Transcribe each line below word for word.
━━━━━ Data records
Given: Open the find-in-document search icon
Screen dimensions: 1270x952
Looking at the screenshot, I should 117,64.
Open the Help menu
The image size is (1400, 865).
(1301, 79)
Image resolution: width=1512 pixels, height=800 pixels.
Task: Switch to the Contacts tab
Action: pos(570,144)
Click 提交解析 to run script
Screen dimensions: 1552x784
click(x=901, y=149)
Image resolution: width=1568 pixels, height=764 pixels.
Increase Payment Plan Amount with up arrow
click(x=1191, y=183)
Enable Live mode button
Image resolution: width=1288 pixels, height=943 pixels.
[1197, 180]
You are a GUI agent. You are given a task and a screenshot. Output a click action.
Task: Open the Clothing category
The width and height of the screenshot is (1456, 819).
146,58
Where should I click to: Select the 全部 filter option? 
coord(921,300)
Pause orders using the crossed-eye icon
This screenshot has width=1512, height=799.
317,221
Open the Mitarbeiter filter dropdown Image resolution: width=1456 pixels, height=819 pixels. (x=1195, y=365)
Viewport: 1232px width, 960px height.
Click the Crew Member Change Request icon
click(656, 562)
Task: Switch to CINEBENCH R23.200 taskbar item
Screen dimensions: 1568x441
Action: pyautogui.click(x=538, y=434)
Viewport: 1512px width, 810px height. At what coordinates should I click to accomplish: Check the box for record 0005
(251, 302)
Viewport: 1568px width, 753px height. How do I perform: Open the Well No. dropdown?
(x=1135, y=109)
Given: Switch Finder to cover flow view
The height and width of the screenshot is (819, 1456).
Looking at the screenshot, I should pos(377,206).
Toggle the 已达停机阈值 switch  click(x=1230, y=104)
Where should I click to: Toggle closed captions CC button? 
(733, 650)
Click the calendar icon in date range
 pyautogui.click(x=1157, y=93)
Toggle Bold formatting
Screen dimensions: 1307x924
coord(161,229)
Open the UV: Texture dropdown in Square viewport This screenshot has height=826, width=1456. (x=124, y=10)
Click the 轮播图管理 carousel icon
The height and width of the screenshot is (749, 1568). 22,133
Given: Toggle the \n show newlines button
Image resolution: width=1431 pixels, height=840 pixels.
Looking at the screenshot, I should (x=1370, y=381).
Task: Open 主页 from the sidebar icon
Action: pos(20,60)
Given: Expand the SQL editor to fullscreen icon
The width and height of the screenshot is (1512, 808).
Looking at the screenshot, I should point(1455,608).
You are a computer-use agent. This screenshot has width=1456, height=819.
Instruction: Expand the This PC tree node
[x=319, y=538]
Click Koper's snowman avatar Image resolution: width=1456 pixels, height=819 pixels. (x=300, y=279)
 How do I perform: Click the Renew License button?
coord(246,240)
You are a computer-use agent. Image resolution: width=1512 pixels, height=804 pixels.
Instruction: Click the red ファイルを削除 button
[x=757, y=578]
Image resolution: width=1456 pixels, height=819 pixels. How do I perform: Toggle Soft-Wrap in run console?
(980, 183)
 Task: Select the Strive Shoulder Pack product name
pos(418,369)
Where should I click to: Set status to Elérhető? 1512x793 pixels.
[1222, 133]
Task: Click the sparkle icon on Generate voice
━━━━━━━━━━
▶ _Finished exercise_
Given: Open the find-in-document search icon
Screen dimensions: 1270x952
Looking at the screenshot, I should 117,64.
Open the Help menu
The image size is (1400, 865).
(1301, 79)
Image resolution: width=1512 pixels, height=800 pixels.
Task: Switch to the Contacts tab
Action: pos(570,144)
Click 提交解析 to run script
Screen dimensions: 1552x784
click(x=901, y=149)
Image resolution: width=1568 pixels, height=764 pixels.
Increase Payment Plan Amount with up arrow
click(x=1191, y=183)
Enable Live mode button
Image resolution: width=1288 pixels, height=943 pixels.
[1197, 180]
You are a GUI agent. You are given a task and a screenshot. Output a click action.
Task: Open the Clothing category
The width and height of the screenshot is (1456, 819).
146,58
Where should I click to: Select the 全部 filter option? 
coord(921,300)
Pause orders using the crossed-eye icon
This screenshot has width=1512, height=799.
317,221
Open the Mitarbeiter filter dropdown Image resolution: width=1456 pixels, height=819 pixels. (x=1195, y=365)
Viewport: 1232px width, 960px height.
Click the Crew Member Change Request icon
click(656, 562)
Task: Switch to CINEBENCH R23.200 taskbar item
Screen dimensions: 1568x441
Action: pyautogui.click(x=538, y=434)
Viewport: 1512px width, 810px height. At what coordinates should I click to accomplish: Check the box for record 0005
(251, 302)
Viewport: 1568px width, 753px height. How do I perform: Open the Well No. dropdown?
(x=1135, y=109)
Given: Switch Finder to cover flow view
The height and width of the screenshot is (819, 1456).
Looking at the screenshot, I should pos(377,206).
Toggle the 已达停机阈值 switch  click(x=1230, y=104)
Where should I click to: Toggle closed captions CC button? 
(733, 650)
Click the calendar icon in date range
 pyautogui.click(x=1157, y=93)
Toggle Bold formatting
Screen dimensions: 1307x924
coord(161,229)
Open the UV: Texture dropdown in Square viewport This screenshot has height=826, width=1456. (x=124, y=10)
Click the 轮播图管理 carousel icon
The height and width of the screenshot is (749, 1568). 22,133
Given: Toggle the \n show newlines button
Image resolution: width=1431 pixels, height=840 pixels.
Looking at the screenshot, I should (x=1370, y=381).
Task: Open 主页 from the sidebar icon
Action: pos(20,60)
Given: Expand the SQL editor to fullscreen icon
The width and height of the screenshot is (1512, 808).
Looking at the screenshot, I should point(1455,608).
You are a computer-use agent. This screenshot has width=1456, height=819.
Instruction: Expand the This PC tree node
[x=319, y=538]
Click Koper's snowman avatar Image resolution: width=1456 pixels, height=819 pixels. (x=300, y=279)
 How do I perform: Click the Renew License button?
coord(246,240)
You are a computer-use agent. Image resolution: width=1512 pixels, height=804 pixels.
Instruction: Click the red ファイルを削除 button
[x=757, y=578]
Image resolution: width=1456 pixels, height=819 pixels. How do I perform: Toggle Soft-Wrap in run console?
(980, 183)
 Task: Select the Strive Shoulder Pack product name
pos(418,369)
Where should I click to: Set status to Elérhető? 1512x793 pixels.
[1222, 133]
Task: Click the sparkle icon on Generate voice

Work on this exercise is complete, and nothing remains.